5+ stars (6/10 hearts). I know this book isn’t for everyone. But it just happens to be a niched book that I really, really love.
Beautiful, springtime Prince Edward Island, Canada—absolutely a magical place at any time, but especially in Spring. A tiny little village, surrounded by woods and water, and full of old-fashioned, kindly, simple people. A quaint orchard in full bloom. A peerlessly beautiful young girl, fresh and innocent and a wonderful violinist. A passionate young man lacking only love. It seems all perfection… yet an old and terrible sin keeps them apart.
This little romance is a beautiful tale of love slowly evolving. Although at first glance Kilmeny & Eric’s love story seems based on looks, it quickly proves to be character. She finds him a man to trust in and depend upon, and he finds her a woman to care for him and cherish him. They are well suited in tastes and ideas, and would make an ideal couple. It is not Kilmeny’s looks or Eric’s that win everything for them, but their characters.
Eric is a loveable hero, strong and gentle, humble, full of genuine desire to do right, and immediately setting out to rectify his mistakes. Kilmeny is exquisitely perfect in everything—looks and manner and character and gifts—yet she is satisfying rather than frustrating. Her perfection is something to enjoy, not envy. We close the book and smile, glad that everything worked out and she has her perfect life to live.

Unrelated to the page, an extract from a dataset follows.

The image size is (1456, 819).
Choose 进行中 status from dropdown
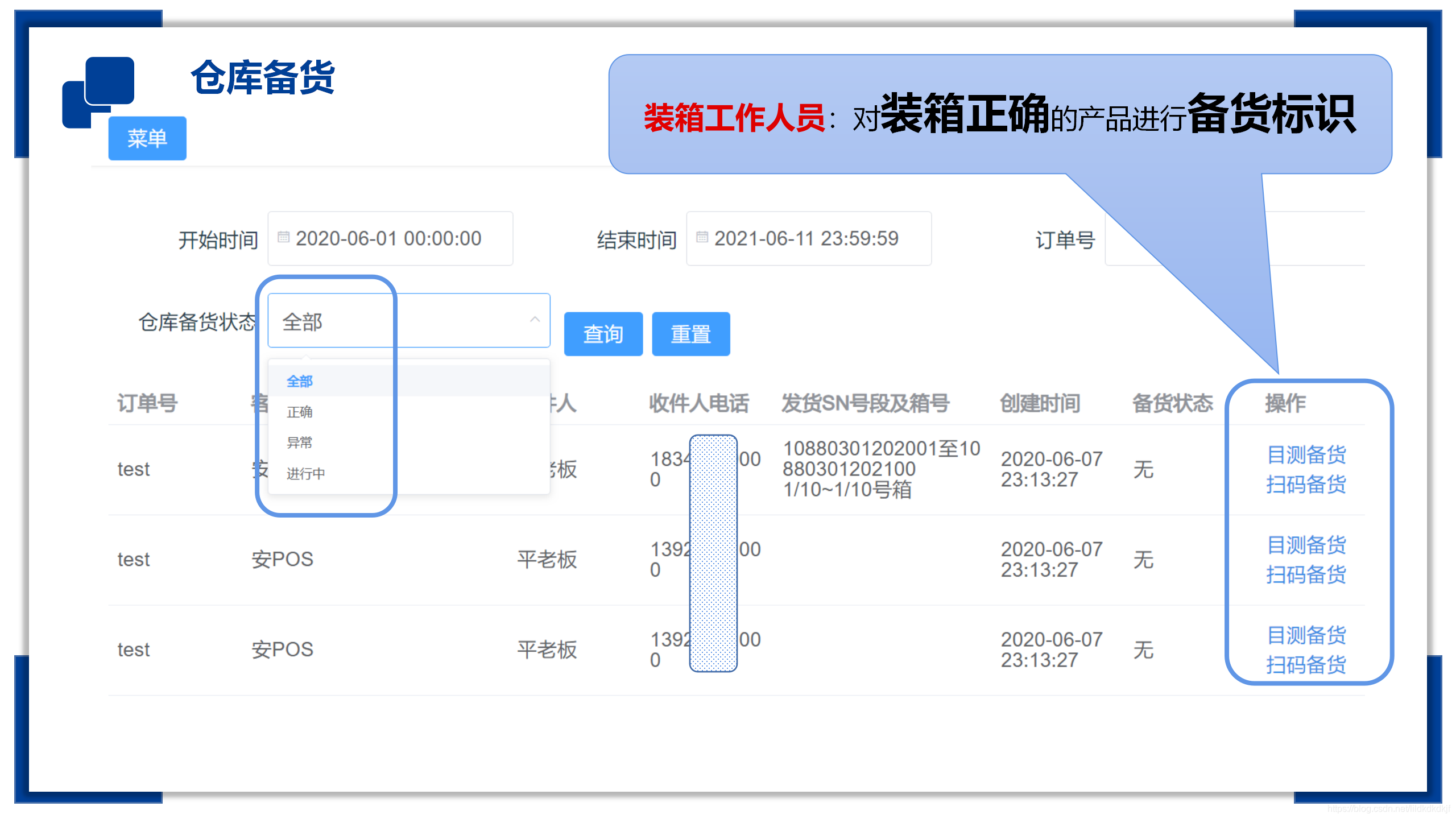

The other characters in this book are all as vibrant as Montgomery’s generally are. Garrulous Robert & sweet Mrs. Williamson; humorous, sharp David; testy, kindly Mr. Marshall; sober, passionate Thomas & strong, submissive Janet; wild Neil; and all the other minor characters, humorous or pathetic.

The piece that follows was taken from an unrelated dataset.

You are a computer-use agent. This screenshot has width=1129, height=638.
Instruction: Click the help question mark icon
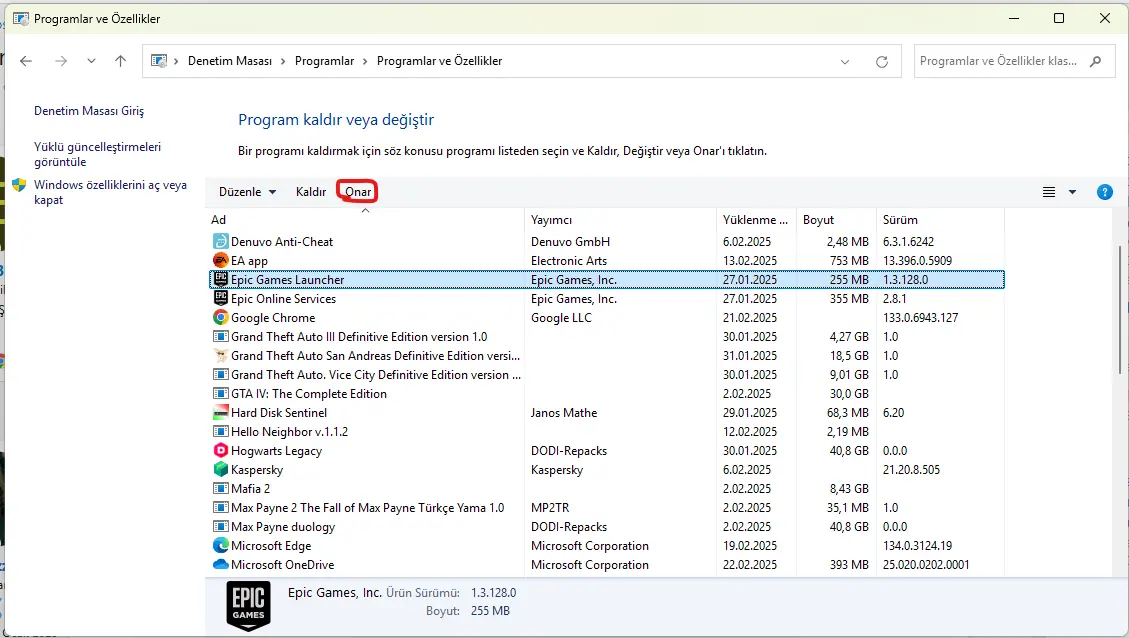pos(1105,192)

The writing style of this book is Montgomery at her tenderest and most whimsical. In this story, I believe Montgomery indulged her love of the Anne Shirley type of “romanticism.” It is all so perfect, and yet it is not sickening. Montgomery’s words have a vigour and spice that tempers the story’s cloying apple-blossom sweetness.
It is hard to discuss plot without giving too much away. There is passion and grief; wickedness and love; steadfast right-doing and faulty impulsiveness. The story shows how much one person’s passion and wrongdoing can impact many, and for long years. It teaches the danger of shunning and mistreating a person for his past, heritage, or race. It explores the wonder of true love and how much it is willing to cover, and how little everything else counts against it. We slip from a busy, exhausted life into a world of love and beauty and sweetness, and we are beguiled into hoping that someday we, too, shall have a glimpse of this world. And unlikely as this story is, whose to say it could not occur? It could happen, and therein lies half its charm.

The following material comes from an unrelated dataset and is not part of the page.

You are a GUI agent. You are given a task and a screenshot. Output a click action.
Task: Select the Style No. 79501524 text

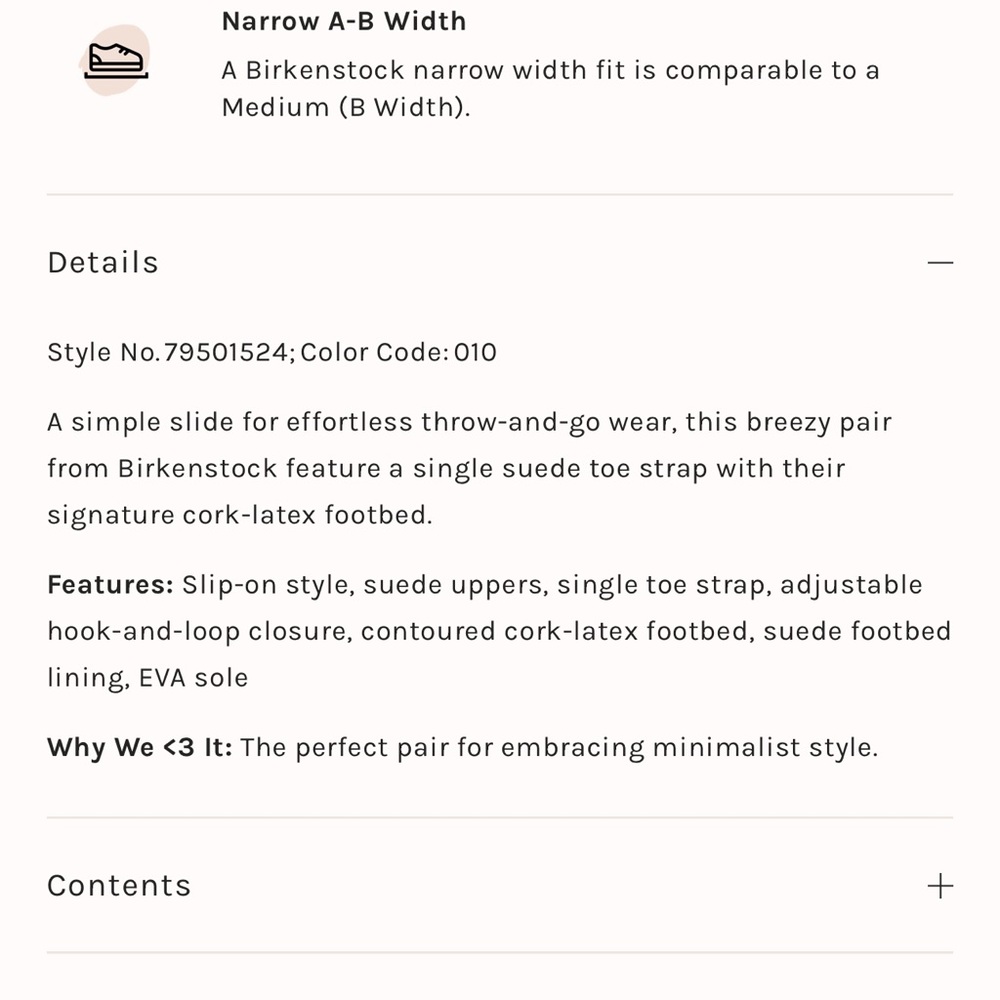click(x=168, y=353)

Content: A man believing his wife is dead marries another woman and discovers his first wife is still alive; the second woman is “called a very hard name she doesn’t deserve” from her father because of it. A young man is distrusted for his foreign extraction, and because of it attempts murder & a woman is unable to speak, which is considered an “affliction” by many and “fixed” at the end of the story. Recommended ages 18+
A Favourite Quote: “And mind you don’t get into any mischief, young sir.”
“Not much likelihood of that in a place like Lindsay, I fancy,” laughed Eric.
“Probably the devil finds as much mischief for idle hands in Lindsay as anywhere else. The worst tragedy I ever heard of happened on a backwoods farm, fifteen miles from a railroad and five from a store.”
A Favourite Beautiful Quote: The sunshine of a day in early spring, honey pale and honey sweet, was showering over the red brick buildings of Queenslea College and the grounds about them, throwing through the bare, budding maples and elms, delicate, evasive etchings of gold and brown on the paths, and coaxing into life the daffodils that were peering greenly and perkily up under the windows of the co-eds’ dressing-room. A young April wind, as fresh and sweet as if it had been blowing over the fields of memory instead of through dingy streets, was purring in the tree-tops and whipping the loose tendrils of the ivy network which covered the front of the main building. It was a wind that sang of many things, but what it sang to each listener was only what was in that listener’s heart.
A Favourite Humorous Quote: “And why in the name of all that’s provoking should she be so frightened at the mere sight of me? I have never thought I was a particularly hideous person, but certainly this adventure has not increased my vanity to any perceptible extent.”